On a récemment pris conscience que le développement économique des sociétés humaines affecte l’écologie, c’est-à-dire le système général du vivant, au point de remettre en cause à plus ou moins brève échéance l’habitabilité de la planète. L’« anthropocène », ère où l’action humaine modifie les conditions naturelles, est en réalité un « capitalocène », comme l’a souligné l’historien Jason W. Moore, au sens où ce n’est pas l’espèce humaine en elle-même, mais le mode de production capitaliste, qui est la cause du désastre en vue.
Or le productivisme inhérent au capitalisme (on parle aussi, avec Anna Tsing et Dona Haraway, de « plantationocène », ère conditionnée par l’extractivisme dont la plantation est le modèle) n’a évidemment pas existé de tout temps. Mathieu Arnoux, Professeur d’histoire médiévale à l’Université Paris Cité, souligne dans un ouvrage récent que les sociétés du Moyen Âge occidental ne concevaient pas le monde autour d’elles comme un « environnement », c’est-à-dire comme un entrepôt de ressources illimitées à utiliser librement pour la production de biens et services, mais se pensaient au contraire en symbiose avec une Création à laquelle elles ne se considéraient pas comme extérieures.

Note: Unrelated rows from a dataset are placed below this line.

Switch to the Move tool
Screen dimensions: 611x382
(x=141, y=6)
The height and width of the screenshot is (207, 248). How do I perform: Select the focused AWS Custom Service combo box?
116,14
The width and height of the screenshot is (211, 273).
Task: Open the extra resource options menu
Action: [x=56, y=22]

Dans cet épisode de « La Grande H. », Mathieu Arnoux revient avec Julien Théry sur les trois thèmes abordés dans son ouvrage (« Un monde sans ressources. Besoin et société en Europe. XIe-XIVe s. », aux éditions Albin Michel) : la façon dont le « Roman de Renard » met en scène les déséquilibres sociaux provoqués par la première grande accélération de la croissance économique en Occident vers 1150-1250 ; la contribution d’un ordre religieux, celui de Cîteaux, à cet essor économique et commercial inédit ; enfin la place exceptionnelle occupée par Paris, mastodonte urbain (200 à 250 000 habitants vers 1300) aux dimensions mal adaptées à l’économie de l’époque.